_WHAT YOU SHOULD DO_
Although the data below holds other lines too, output only those from the line with "538x402 pixels." up to and including the line with "Select the 퀴즈HANA tab", exactly as they appear.

_RECORDS FOR THIS EXERCISE_
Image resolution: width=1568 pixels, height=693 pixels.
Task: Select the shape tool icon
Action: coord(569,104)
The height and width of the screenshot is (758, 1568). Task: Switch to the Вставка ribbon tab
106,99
---
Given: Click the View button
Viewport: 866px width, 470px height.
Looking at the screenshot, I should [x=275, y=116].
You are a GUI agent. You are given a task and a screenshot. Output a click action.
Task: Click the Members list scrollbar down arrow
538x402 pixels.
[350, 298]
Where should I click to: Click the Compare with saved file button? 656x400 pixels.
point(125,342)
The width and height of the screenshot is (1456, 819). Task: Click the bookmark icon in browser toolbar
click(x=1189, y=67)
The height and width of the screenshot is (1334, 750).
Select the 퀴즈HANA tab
...
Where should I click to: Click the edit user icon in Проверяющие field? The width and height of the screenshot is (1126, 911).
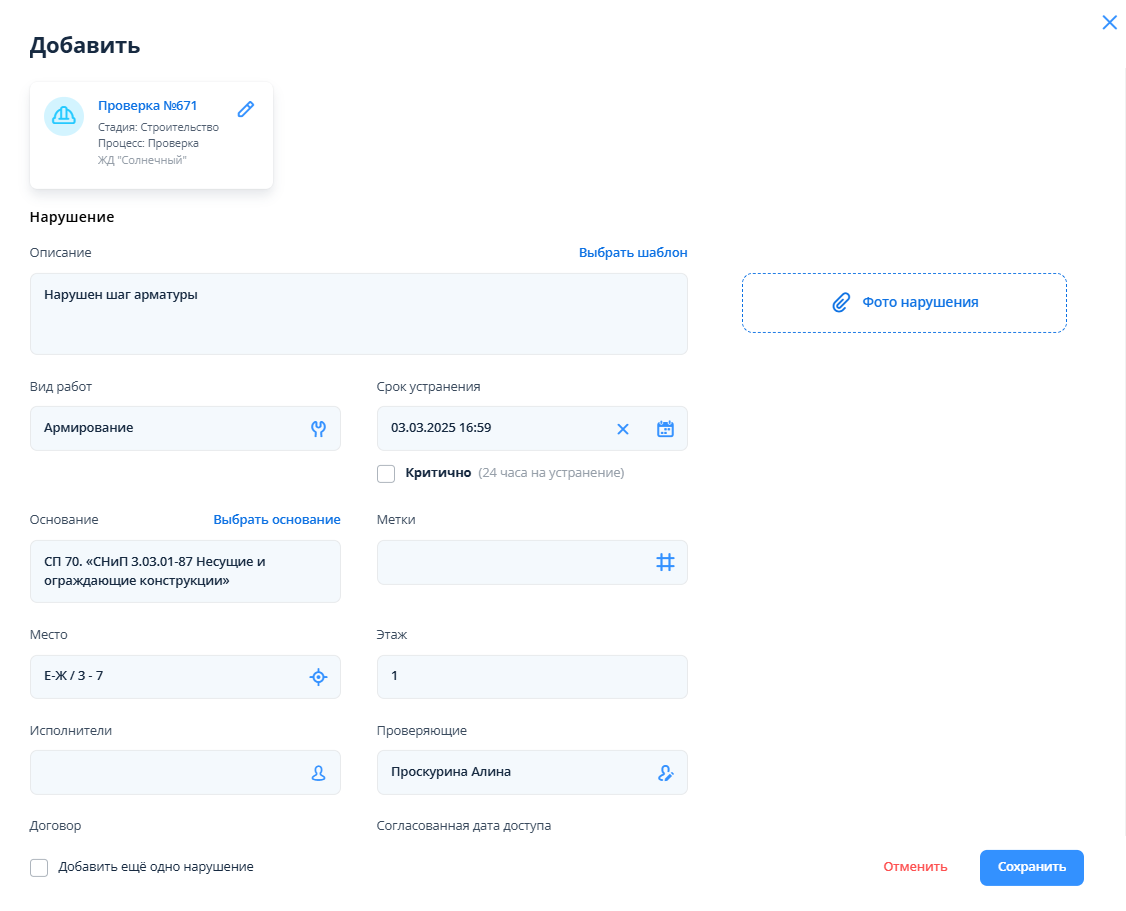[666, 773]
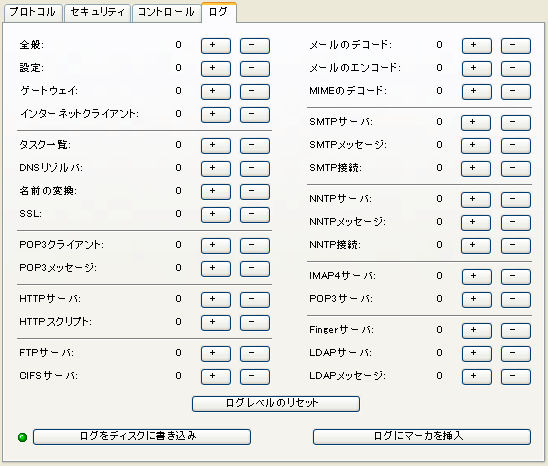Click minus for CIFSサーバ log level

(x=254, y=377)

_YOUR RESPONSE_
538x402 pixels.
[350, 298]
Where should I click to: Click the Compare with saved file button? 656x400 pixels.
point(125,342)
The width and height of the screenshot is (1456, 819). Task: Click the bookmark icon in browser toolbar
click(x=1189, y=67)
The height and width of the screenshot is (1334, 750).
Select the 퀴즈HANA tab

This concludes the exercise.